__What this task involves__
Restate word for word the lines in the listing below, starting at the line containing "You are a computer-use agent." and ending at the line containing "Instruction: Click the", both included; leave out the rest.

Top of Provided information

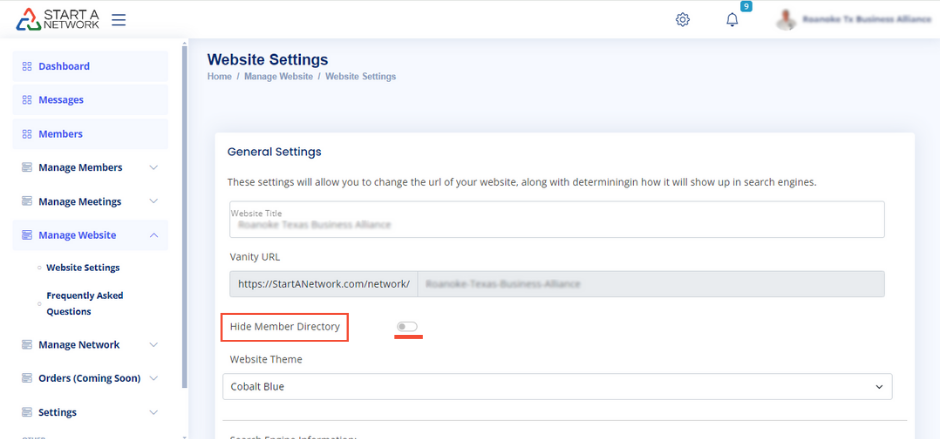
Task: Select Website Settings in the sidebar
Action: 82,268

Bottom of Provided information
Top of Provided information

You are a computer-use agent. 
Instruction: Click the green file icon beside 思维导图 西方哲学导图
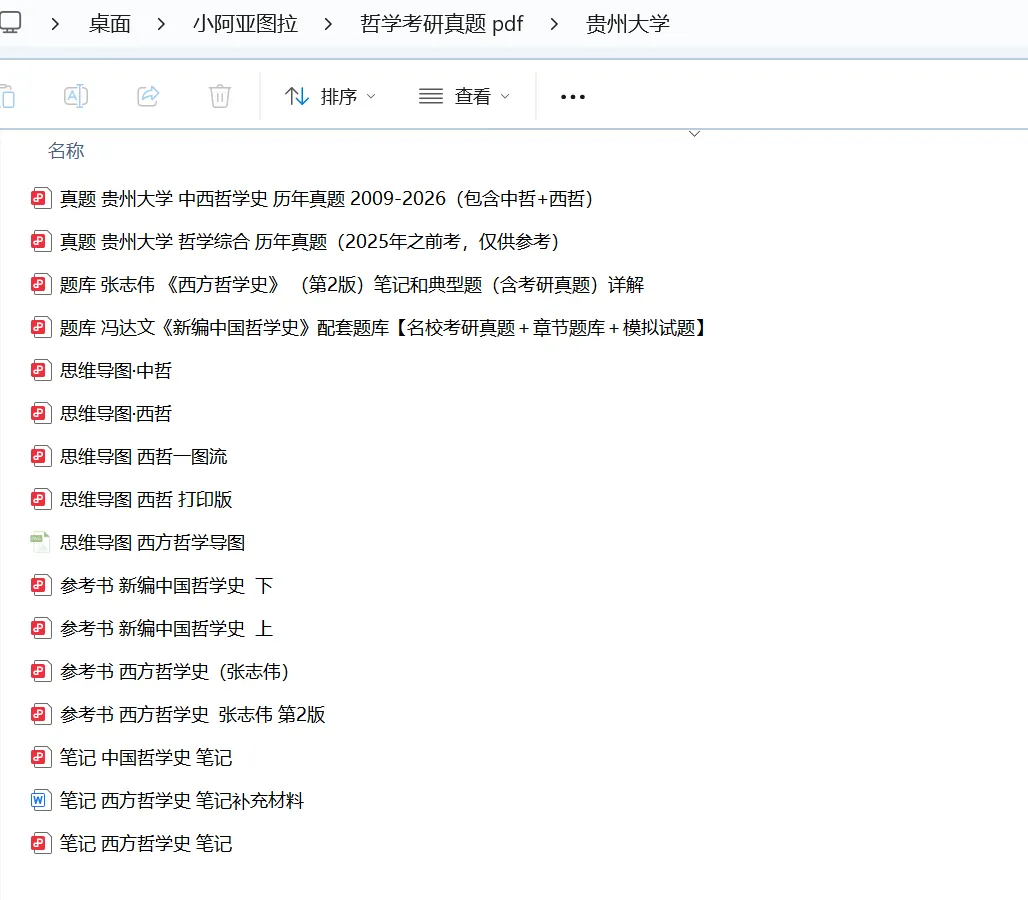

Bottom of Provided information
Top of Provided information

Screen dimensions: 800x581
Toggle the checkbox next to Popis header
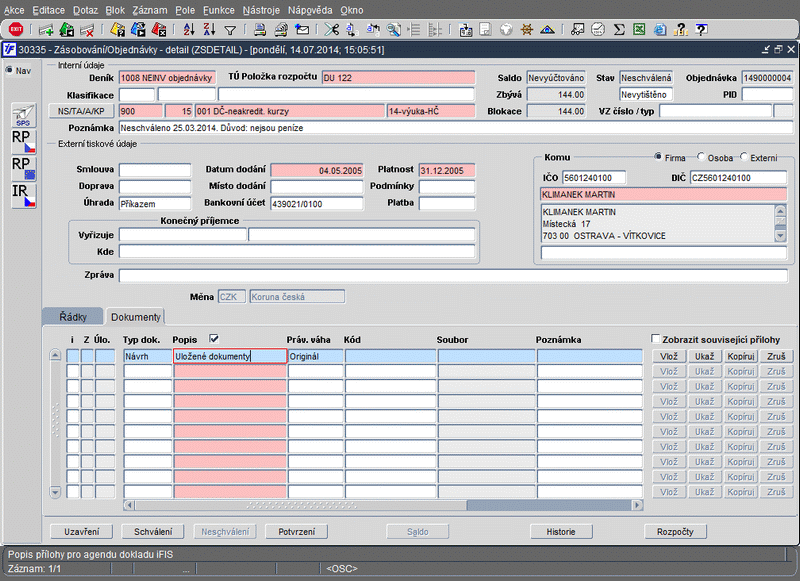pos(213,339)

Bottom of Provided information

__Problem solution__
You are a computer-use agent. 
Instruction: Click the green file icon beside 思维导图 西方哲学导图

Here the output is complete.